Development aid from the EU increased by more than 25% last year as funding for programmes to combat COVID-19 and support poorer countries surged, according to data published by the Organisation for Economic Cooperation and Development on Tuesday (13 April).
Foreign aid from official donors rose to an all-time high $161.2 billion in 2020, a 3.5% rise in real terms from 2019, boosted by additional spending mobilised to help developing countries grappling with the COVID-19 crisis, according to preliminary data collected by the OECD.
Four EU members – Denmark, Germany, Luxembourg, and Sweden – met or exceeded the target agreed by the UN of spending 0.7% of national income on aid. In some cases, this still meant a fall in aid spending in real terms because of the deep recessions brought on by the pandemic.
The EU institutions also increased sovereign lending by 136%.

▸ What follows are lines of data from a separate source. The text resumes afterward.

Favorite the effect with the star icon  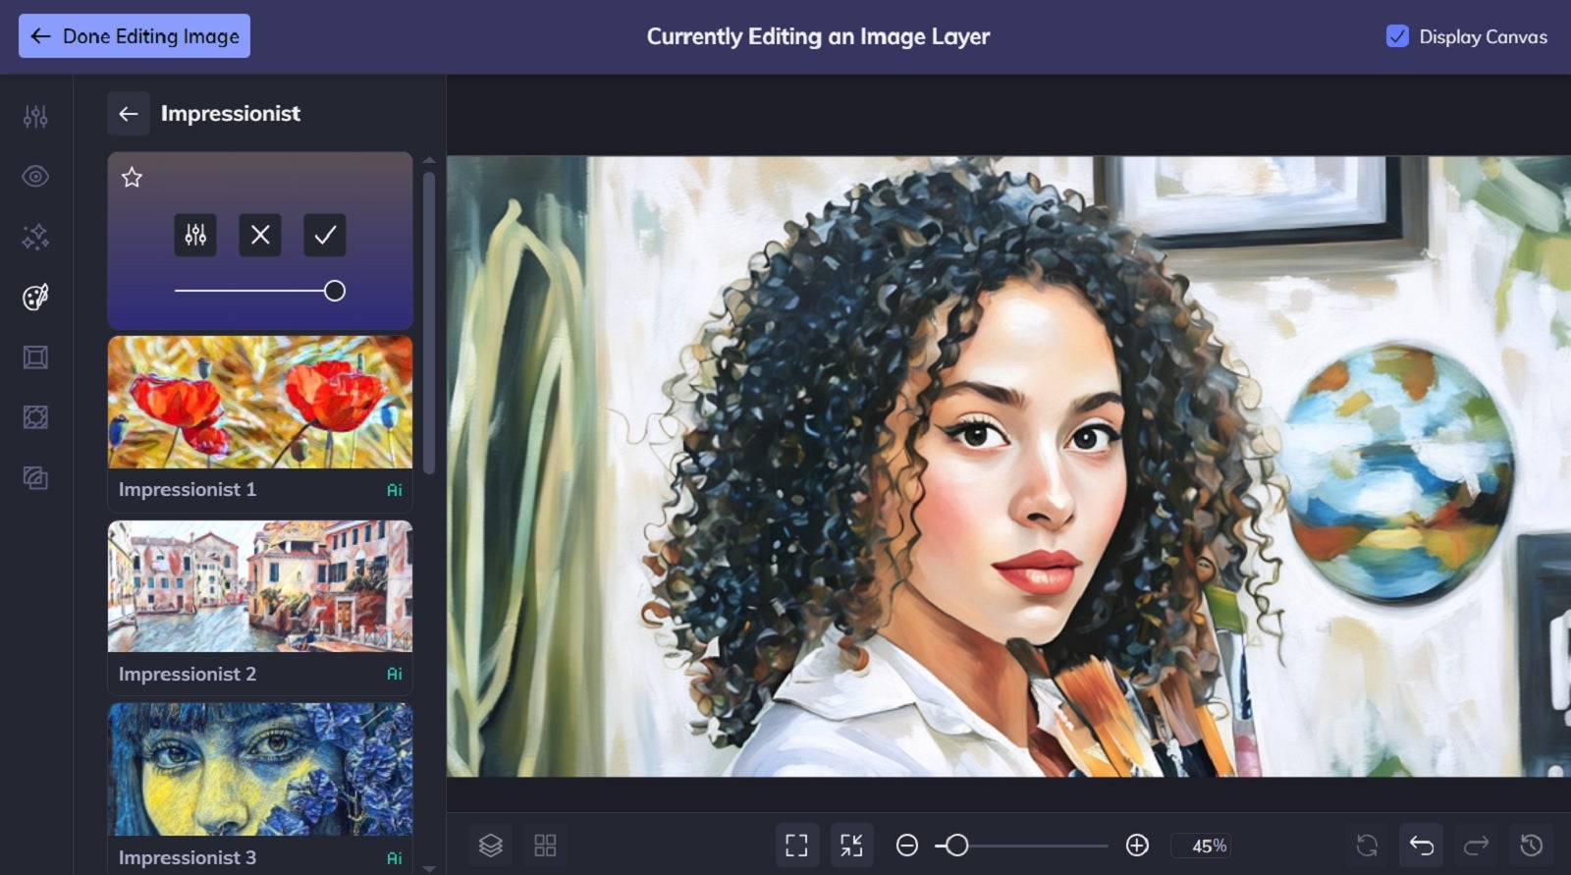pos(132,177)
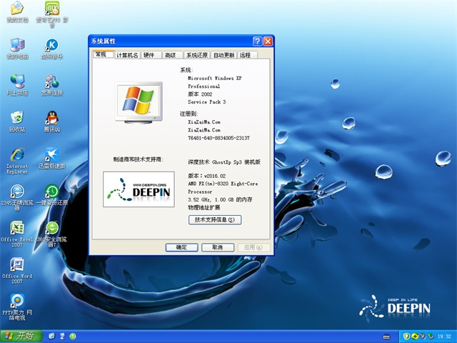The width and height of the screenshot is (457, 343).
Task: Open the 系统还原 tab
Action: point(196,55)
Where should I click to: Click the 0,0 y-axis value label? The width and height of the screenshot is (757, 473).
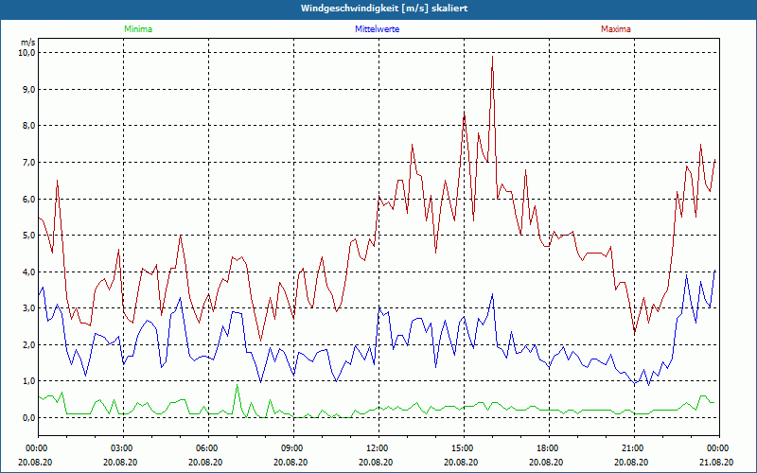[27, 418]
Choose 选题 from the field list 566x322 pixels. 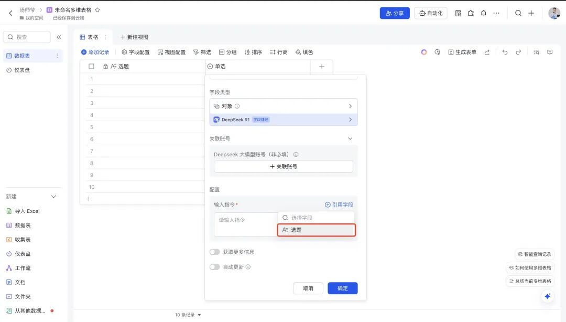316,230
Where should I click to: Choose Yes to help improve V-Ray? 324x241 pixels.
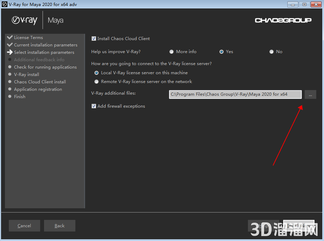[x=222, y=52]
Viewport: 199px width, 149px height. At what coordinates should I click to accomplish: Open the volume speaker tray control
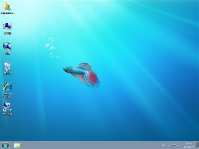coord(178,145)
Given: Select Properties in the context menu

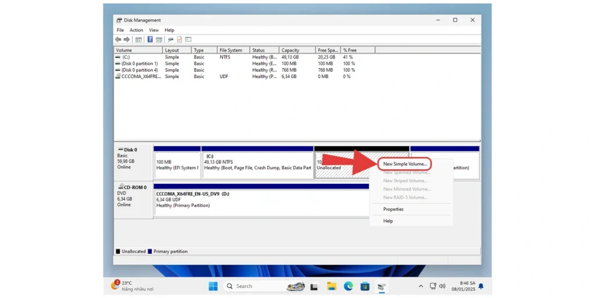Looking at the screenshot, I should [x=393, y=209].
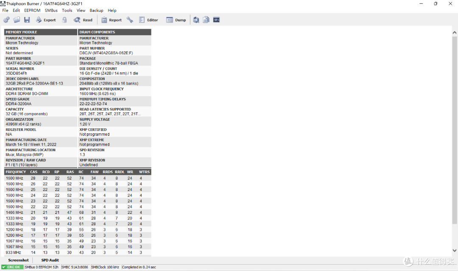The height and width of the screenshot is (271, 458).
Task: Click the wrench tool icon
Action: (x=130, y=20)
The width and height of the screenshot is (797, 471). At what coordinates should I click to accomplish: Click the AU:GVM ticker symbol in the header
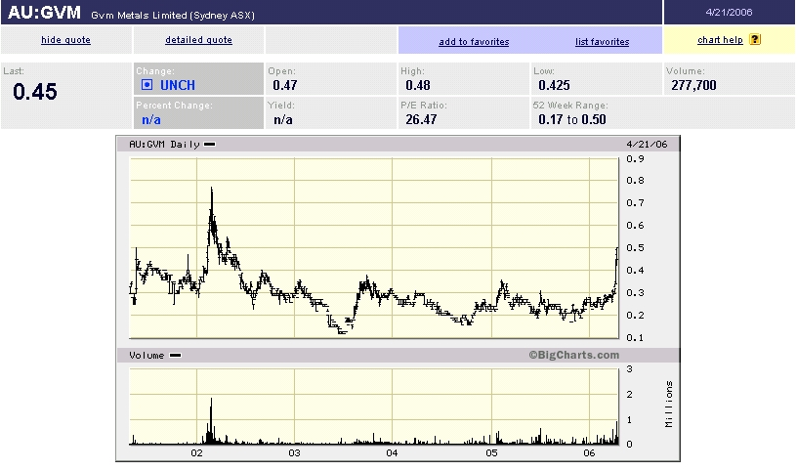point(44,13)
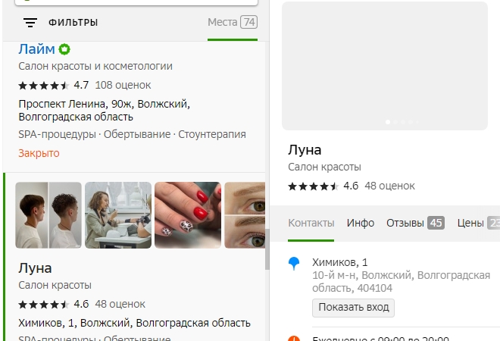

Some member states saw substantial increases to their aid budgets to help developing countries respond to the pandemic. The largest increases were in Finland, France, Germany, Hungary, the Slovak Republic, and Sweden. However, official development assistance (ODA) fell in 13 countries, most notably in Greece, Italy, Luxembourg, and Portugal.
The figures offer some grounds for encouragement since national and EU aid budgets were expected to come under pressure in the wake of the major damage to public finances caused by the pandemic.
However, despite the modest overall increases, total ODA was equivalent to only 1% of the amount wealthy countries have mobilised over the past year in economic stimulus measures to help businesses and employees recover from the COVID-19 crisis.
Meanwhile, the global vaccine distribution facility COVAX remains severely underfunded, OECD Secretary-General Angel Gurría said in a presentation on Tuesday.
“This crisis is a major test for multilateralism and for the very concept of foreign aid,” said Gurría.
“We need to make a much greater effort to help developing countries with vaccine distribution, with hospital services and to support the world’s most vulnerable people’s incomes and livelihoods to build a truly global recovery,” he added.
Last week the G20, an international forum comprising 19 countries and the European Union, agreed to extend its Debt Service Suspension Initiative until the end of 2021, which could allow 45 developing countries to potentially save an additional $9.9 billion.
The G20 ministers also gave their endorsement for the International Monetary Fund (IMF) to propose a new Special Drawing Rights (SDR) worth $650 billion to help economies hit by the pandemic, and to explore ways in which wealthy countries could donate their allocations of the SDRs to developing countries.